> The input:
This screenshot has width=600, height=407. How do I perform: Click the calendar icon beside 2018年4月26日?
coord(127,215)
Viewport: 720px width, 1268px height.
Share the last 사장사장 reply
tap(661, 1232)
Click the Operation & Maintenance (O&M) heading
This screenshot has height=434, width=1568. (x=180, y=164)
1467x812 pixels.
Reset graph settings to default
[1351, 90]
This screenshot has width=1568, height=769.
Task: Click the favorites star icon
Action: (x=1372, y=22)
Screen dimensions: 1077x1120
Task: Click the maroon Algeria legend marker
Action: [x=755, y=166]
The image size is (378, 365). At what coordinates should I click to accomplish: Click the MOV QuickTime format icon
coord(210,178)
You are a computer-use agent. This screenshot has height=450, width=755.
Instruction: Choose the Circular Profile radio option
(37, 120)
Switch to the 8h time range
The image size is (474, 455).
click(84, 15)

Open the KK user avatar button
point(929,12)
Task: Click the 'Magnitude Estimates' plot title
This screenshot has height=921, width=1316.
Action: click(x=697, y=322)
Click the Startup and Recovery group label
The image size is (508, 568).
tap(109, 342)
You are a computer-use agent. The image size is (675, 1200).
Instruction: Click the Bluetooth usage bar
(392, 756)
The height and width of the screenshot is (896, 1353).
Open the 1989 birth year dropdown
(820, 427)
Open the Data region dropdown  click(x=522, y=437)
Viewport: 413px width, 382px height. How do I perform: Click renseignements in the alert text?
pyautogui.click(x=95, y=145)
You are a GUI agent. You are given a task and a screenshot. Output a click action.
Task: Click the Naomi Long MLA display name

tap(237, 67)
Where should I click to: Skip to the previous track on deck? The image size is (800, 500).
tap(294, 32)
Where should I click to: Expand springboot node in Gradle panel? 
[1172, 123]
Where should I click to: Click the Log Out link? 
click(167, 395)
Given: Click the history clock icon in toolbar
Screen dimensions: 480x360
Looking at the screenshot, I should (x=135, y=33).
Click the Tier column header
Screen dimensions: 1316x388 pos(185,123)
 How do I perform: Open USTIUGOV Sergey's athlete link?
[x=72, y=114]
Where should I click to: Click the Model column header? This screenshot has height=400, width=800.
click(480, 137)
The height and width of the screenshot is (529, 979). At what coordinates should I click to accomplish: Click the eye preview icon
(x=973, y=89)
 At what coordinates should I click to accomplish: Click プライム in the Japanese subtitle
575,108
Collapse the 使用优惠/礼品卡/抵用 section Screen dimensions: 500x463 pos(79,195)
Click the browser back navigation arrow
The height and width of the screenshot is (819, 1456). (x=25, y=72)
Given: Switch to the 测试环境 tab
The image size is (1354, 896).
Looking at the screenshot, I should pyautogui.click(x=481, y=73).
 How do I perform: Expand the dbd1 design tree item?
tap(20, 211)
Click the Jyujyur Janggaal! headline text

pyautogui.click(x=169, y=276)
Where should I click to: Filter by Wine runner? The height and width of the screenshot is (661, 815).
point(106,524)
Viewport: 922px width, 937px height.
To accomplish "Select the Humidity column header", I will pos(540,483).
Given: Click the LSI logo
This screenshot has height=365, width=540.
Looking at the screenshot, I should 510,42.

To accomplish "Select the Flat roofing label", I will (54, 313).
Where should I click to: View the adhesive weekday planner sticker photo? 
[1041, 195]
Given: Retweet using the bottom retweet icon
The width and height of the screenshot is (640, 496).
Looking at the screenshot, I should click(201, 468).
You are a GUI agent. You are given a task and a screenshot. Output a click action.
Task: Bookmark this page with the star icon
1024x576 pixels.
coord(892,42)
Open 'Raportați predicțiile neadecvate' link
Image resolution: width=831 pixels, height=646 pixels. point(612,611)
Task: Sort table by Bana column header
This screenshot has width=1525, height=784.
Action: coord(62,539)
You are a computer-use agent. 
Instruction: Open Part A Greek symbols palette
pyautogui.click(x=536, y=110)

> What needs to be done:
Revise the lines above so that every "Greek symbols" becomes "Greek letters", leaving everything else as it is.

> Task solution:
This screenshot has width=600, height=407. How do I perform: Click the calendar icon beside 2018年4月26日?
coord(127,215)
Viewport: 720px width, 1268px height.
Share the last 사장사장 reply
tap(661, 1232)
Click the Operation & Maintenance (O&M) heading
This screenshot has height=434, width=1568. (x=180, y=164)
1467x812 pixels.
Reset graph settings to default
[1351, 90]
This screenshot has width=1568, height=769.
Task: Click the favorites star icon
Action: (x=1372, y=22)
Screen dimensions: 1077x1120
Task: Click the maroon Algeria legend marker
Action: [x=755, y=166]
The image size is (378, 365). At what coordinates should I click to accomplish: Click the MOV QuickTime format icon
coord(210,178)
You are a computer-use agent. This screenshot has height=450, width=755.
Instruction: Choose the Circular Profile radio option
(37, 120)
Switch to the 8h time range
The image size is (474, 455).
click(84, 15)

Open the KK user avatar button
point(929,12)
Task: Click the 'Magnitude Estimates' plot title
This screenshot has height=921, width=1316.
Action: click(x=697, y=322)
Click the Startup and Recovery group label
The image size is (508, 568).
tap(109, 342)
You are a computer-use agent. The image size is (675, 1200).
Instruction: Click the Bluetooth usage bar
(392, 756)
The height and width of the screenshot is (896, 1353).
Open the 1989 birth year dropdown
(820, 427)
Open the Data region dropdown  click(x=522, y=437)
Viewport: 413px width, 382px height. How do I perform: Click renseignements in the alert text?
pyautogui.click(x=95, y=145)
You are a GUI agent. You are given a task and a screenshot. Output a click action.
Task: Click the Naomi Long MLA display name

tap(237, 67)
Where should I click to: Skip to the previous track on deck? The image size is (800, 500).
tap(294, 32)
Where should I click to: Expand springboot node in Gradle panel? 
[1172, 123]
Where should I click to: Click the Log Out link? 
click(167, 395)
Given: Click the history clock icon in toolbar
Screen dimensions: 480x360
Looking at the screenshot, I should (x=135, y=33).
Click the Tier column header
Screen dimensions: 1316x388 pos(185,123)
 How do I perform: Open USTIUGOV Sergey's athlete link?
[x=72, y=114]
Where should I click to: Click the Model column header? This screenshot has height=400, width=800.
click(480, 137)
The height and width of the screenshot is (529, 979). At what coordinates should I click to accomplish: Click the eye preview icon
(x=973, y=89)
 At what coordinates should I click to accomplish: Click プライム in the Japanese subtitle
575,108
Collapse the 使用优惠/礼品卡/抵用 section Screen dimensions: 500x463 pos(79,195)
Click the browser back navigation arrow
The height and width of the screenshot is (819, 1456). (x=25, y=72)
Given: Switch to the 测试环境 tab
The image size is (1354, 896).
Looking at the screenshot, I should pyautogui.click(x=481, y=73).
 How do I perform: Expand the dbd1 design tree item?
tap(20, 211)
Click the Jyujyur Janggaal! headline text

pyautogui.click(x=169, y=276)
Where should I click to: Filter by Wine runner? The height and width of the screenshot is (661, 815).
point(106,524)
Viewport: 922px width, 937px height.
To accomplish "Select the Humidity column header", I will pos(540,483).
Given: Click the LSI logo
This screenshot has height=365, width=540.
Looking at the screenshot, I should 510,42.

To accomplish "Select the Flat roofing label", I will (54, 313).
Where should I click to: View the adhesive weekday planner sticker photo? 
[1041, 195]
Given: Retweet using the bottom retweet icon
The width and height of the screenshot is (640, 496).
Looking at the screenshot, I should click(201, 468).
You are a GUI agent. You are given a task and a screenshot. Output a click action.
Task: Bookmark this page with the star icon
1024x576 pixels.
coord(892,42)
Open 'Raportați predicțiile neadecvate' link
Image resolution: width=831 pixels, height=646 pixels. point(612,611)
Task: Sort table by Bana column header
This screenshot has width=1525, height=784.
Action: coord(62,539)
You are a computer-use agent. 
Instruction: Open Part A Greek letters palette
pyautogui.click(x=536, y=110)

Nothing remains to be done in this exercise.